The flagship AMD Big Navi RDNA 2 graphics card is reportedly set to deliver performance on par with the RTX 2080 Ti, and to be launched as a direct competitor to the Nvidia Ampere-based GeForce RTX 3080. That's potentially significant because it means AMD is not expecting to take on the top-end RTX 3080 Ti from Nvidia when it launches its own enthusiast-class GPUs.
This comes from a report by Coreteks, which suggests AMD has been sharing fresh details about the next generation of Radeon cards with its add-in board partners (AIBs). It claims the top RDNA 2 GPU, fishily codenamed Sienna Cichlid, will bat around the same level as the RTX 2080 Ti, though in best-case scenarios it could beat it by as much as 15% in terms of gaming performance.
As ever such a 'best-case' will be in the select few games which have specific AMD optimisations, and traditionally offer higher frame rates against comparative GeForce GPUs.
This level of performance is expected to pit the top Big Navi card against the RTX 3080, with the AMD Radeon card likely to be priced to undercut the second-tier Nvidia Ampere GPU as it will be launched later. And we all know how much AMD loves a price war...
There have been many performance rumours leading up to this year's launch of AMD's Big Navi cards, some conflicting, and none of them that we can actually point to and say 'this is definitely correct.' We are getting closer, and if this really is coming from the AIBs then there it feels like it has a bit more of an of authority.

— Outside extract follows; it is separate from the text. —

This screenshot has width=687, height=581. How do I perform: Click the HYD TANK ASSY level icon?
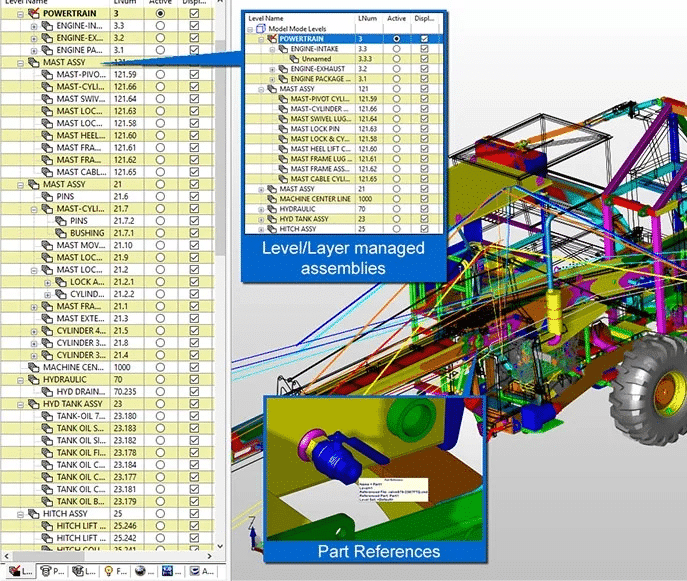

But still, it's anonymous and therefore has to be treated with as much skepticism as everything else that's surfaced about the next-gen Radeon GPUs. Right now, the performance rumours range from Big Navi destroying the top Ampere card to only taking on its second-tier offering.
This latest report, however, claims that there will be a reveal event in early September for the new AMD RDNA 2 cards, with a release date on October 7. With the Nvidia Ampere release date rumoured to be September 17, and sampling suggested to occur late August, I wouldn't be surprised to see AMD aiming to spoil the launch with its own reveal just ahead of it.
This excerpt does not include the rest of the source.